Trasse wieder ein Thema
Seltenheit: In St. Johann findet eine Gemeinderatssitzung mit insgesamt vier Gemeinden statt. Besprochen wird der Bau einer möglichen Trasse.
In St. Johann findet am Montag, dem 2. August, eine außergewöhnliche Gemeinderatssitzung statt: Die vier Gemeinden Söding, Mooskirchen, Ligist und St. Johann werden daran teilnehmen. Thema ist der seit Jahrzehnten geplante Bau einer Trasse, die eine bessere Verbindung zur Südautobahn gewährleisten soll.
"Konkret wurden vom Land zwei mögliche Trassen, die kainachnahe und die bahnnahe, untersucht. Schlussendlich fiel die Entscheidung auf die kainachnahe Variante ", erklärt Erwin Dirnberger, Bürgermeister von St. Johann. Denn die Kosten-Nutzen-Rechnung ergab, dass diese Lösung mit Baukosten in der Höhe von 39 Millionen Euro die günstigere ist. Darüber hinaus wurden Lärm- und Umweltbelastung berücksichtigt. Bei einer Präsentation am Montag kann sich die Bevölkerung ab 16 Uhr im Turnsaal der Volksschule St. Johann über die Pläne genau informieren.

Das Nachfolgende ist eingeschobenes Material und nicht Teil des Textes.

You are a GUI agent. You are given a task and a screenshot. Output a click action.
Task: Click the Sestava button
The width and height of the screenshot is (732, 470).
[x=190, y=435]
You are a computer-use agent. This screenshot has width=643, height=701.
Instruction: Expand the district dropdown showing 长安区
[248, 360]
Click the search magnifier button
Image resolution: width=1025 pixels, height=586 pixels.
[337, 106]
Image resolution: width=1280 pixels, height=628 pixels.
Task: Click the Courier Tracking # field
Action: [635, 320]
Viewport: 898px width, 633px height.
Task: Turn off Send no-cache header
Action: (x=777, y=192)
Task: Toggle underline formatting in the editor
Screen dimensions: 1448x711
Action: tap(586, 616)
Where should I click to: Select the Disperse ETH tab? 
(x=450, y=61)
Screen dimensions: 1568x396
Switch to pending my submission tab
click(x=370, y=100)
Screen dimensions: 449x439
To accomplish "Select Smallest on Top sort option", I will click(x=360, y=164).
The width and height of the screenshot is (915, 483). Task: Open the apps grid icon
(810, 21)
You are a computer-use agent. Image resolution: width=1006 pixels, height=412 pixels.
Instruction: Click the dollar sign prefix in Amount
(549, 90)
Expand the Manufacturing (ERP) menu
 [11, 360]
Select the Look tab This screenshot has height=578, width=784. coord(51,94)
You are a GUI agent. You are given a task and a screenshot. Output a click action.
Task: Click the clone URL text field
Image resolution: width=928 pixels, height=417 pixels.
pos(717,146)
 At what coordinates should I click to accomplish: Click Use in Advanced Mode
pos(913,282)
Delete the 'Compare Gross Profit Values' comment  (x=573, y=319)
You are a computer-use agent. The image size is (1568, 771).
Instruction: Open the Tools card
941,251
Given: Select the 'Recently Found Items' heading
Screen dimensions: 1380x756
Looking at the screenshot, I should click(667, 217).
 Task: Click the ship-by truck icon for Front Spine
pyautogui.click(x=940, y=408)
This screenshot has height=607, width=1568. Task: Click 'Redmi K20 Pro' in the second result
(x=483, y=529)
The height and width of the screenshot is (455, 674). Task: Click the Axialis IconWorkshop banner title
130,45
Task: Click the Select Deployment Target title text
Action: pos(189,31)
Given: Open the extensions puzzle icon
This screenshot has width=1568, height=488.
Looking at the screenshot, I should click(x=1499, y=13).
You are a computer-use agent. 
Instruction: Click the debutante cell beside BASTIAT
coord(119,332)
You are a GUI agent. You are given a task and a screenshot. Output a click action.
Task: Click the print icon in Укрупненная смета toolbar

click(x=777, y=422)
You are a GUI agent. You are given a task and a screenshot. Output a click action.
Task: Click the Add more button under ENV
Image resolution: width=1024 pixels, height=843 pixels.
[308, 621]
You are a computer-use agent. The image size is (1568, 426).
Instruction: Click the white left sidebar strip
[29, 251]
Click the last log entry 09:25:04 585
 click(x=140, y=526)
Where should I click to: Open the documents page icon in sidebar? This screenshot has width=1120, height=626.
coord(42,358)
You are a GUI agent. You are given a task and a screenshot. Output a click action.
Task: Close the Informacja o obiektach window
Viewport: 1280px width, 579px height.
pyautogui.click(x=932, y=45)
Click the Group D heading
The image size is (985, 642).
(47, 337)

Neu ist, dass bei der anschließenden Gemeinderatssitzung neben Söding auch Vertreter der Gemeinden Mooskirchen und Ligist teilnehmen. "Da diese beiden ebenfalls bei der Realisierung des Projekts vom Hochwasserschutz betroffen wären, sind sie ebenfalls eingeladen", berichtet Dirnberger und ergänzt: "Das Land will die politisch Verantwortlichen vor Ort miteinbeziehen." Laut Dirnberger würde für die kainachnahe Trasse eine große Ausgleichsfläche, bei der es sich um Ackerbaugebiet handelt, benötigt werden. "Das wird ein Knackpunkt werden. Ich rechne daher auch mit Bürgerprotesten", so Dirnberger. Eine Umweltverträglichkeitsprüfung wäre für die Umsetzung ebenfalls nötig.
"Überlegungen zu diesem Bau gab es bereits 1974. Erst 1990 wurden vier konkrete Varianten untersucht", erinnert sich Dirnberger. Doch die Realisierung ist damals an EU-Wasserrahmenrichtlinien und dem Feinstaubgesetz gescheitert.